From another host, port scan your host running snort using 2 different scan types:

nmap -sS and

nmap -sX and watch snort's response. (aside: -sS is a SYN scan and -sX is a XMAS scan)

a) Try this with no rules at all. See if snort detects the scan. Which of the 2 scans does it detect, if any? I'll like to understand the steps to achieve it. Grateful if i can have the list of steps to acheive this. I already have two kali with snort installed.
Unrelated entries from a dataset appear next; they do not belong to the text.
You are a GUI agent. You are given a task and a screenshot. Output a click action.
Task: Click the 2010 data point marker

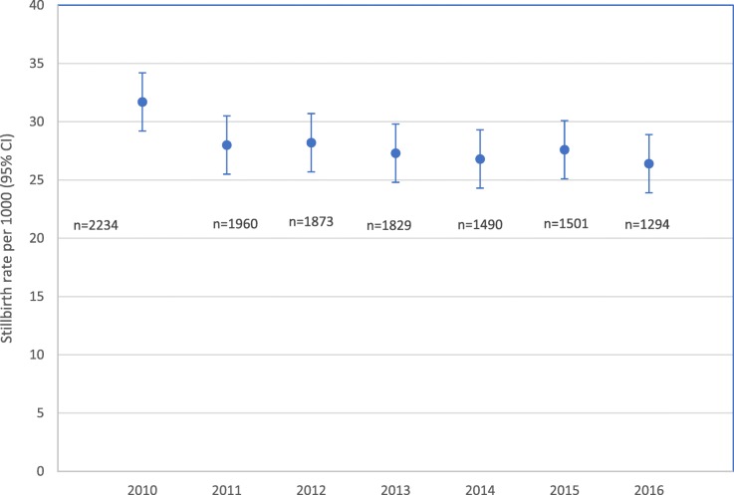[142, 102]
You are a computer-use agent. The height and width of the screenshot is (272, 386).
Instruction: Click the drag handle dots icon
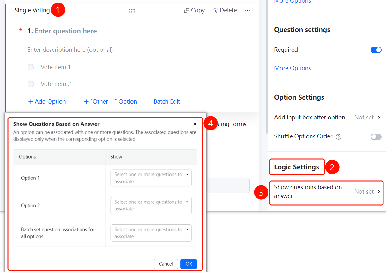132,11
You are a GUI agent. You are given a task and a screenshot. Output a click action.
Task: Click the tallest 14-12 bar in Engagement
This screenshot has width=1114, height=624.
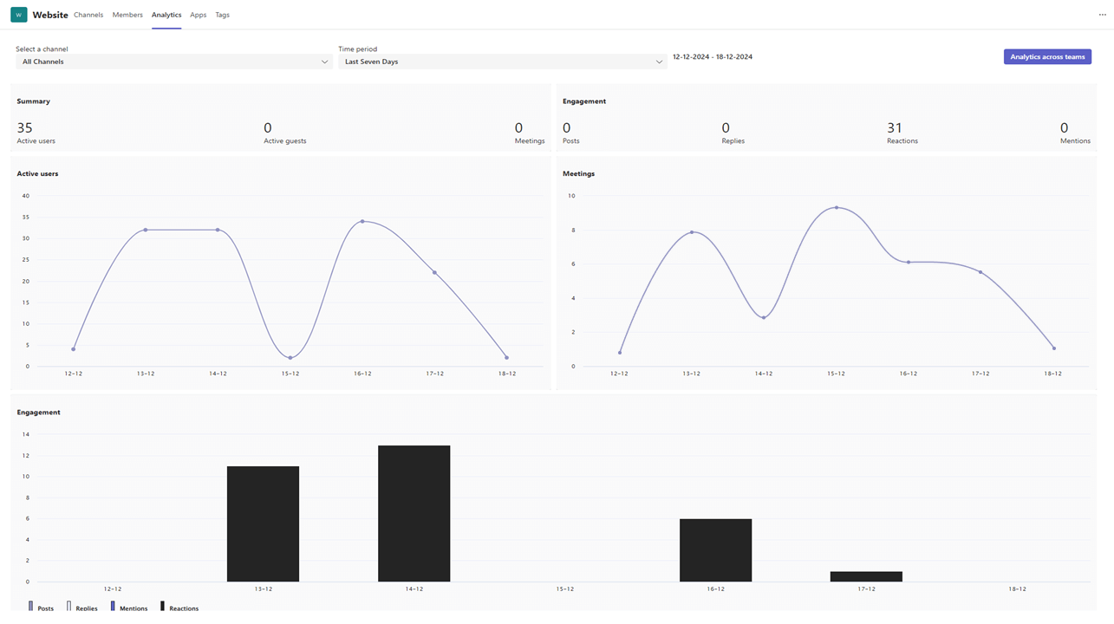[414, 513]
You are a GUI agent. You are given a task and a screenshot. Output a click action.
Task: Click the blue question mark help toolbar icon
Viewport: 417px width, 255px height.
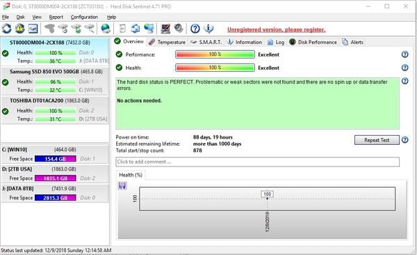pyautogui.click(x=195, y=29)
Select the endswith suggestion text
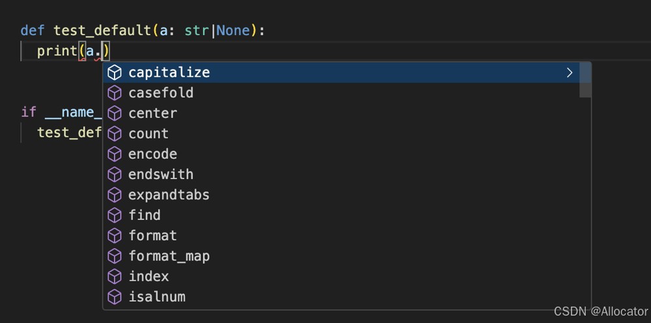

b) Then, try it with the portscan preprocessor enabled. You may need to change the section in snort.conf that specifies the sfportscan preprocessor to

# Portscan detection. For more information, see README.sfportscan preprocessor sfportscan: proto { all } memcap { 10000000 } scan_type { all } sense_level { medium } logfile { /var/log/snort/portscan }

Note you need to have include

classification.config

include reference.config

uncommented in snort.conf

**** I really need to understand the steps that can help me achieve it.

c) With scan.rules enabled, and with the sfportscan preprocessor enabled, from another host try nmap -sS -T sneaky -p 20-25 and see if the scan is detected. Note: This scan can take a while, as it involves an evasion attempt. Like to know what i need to do here.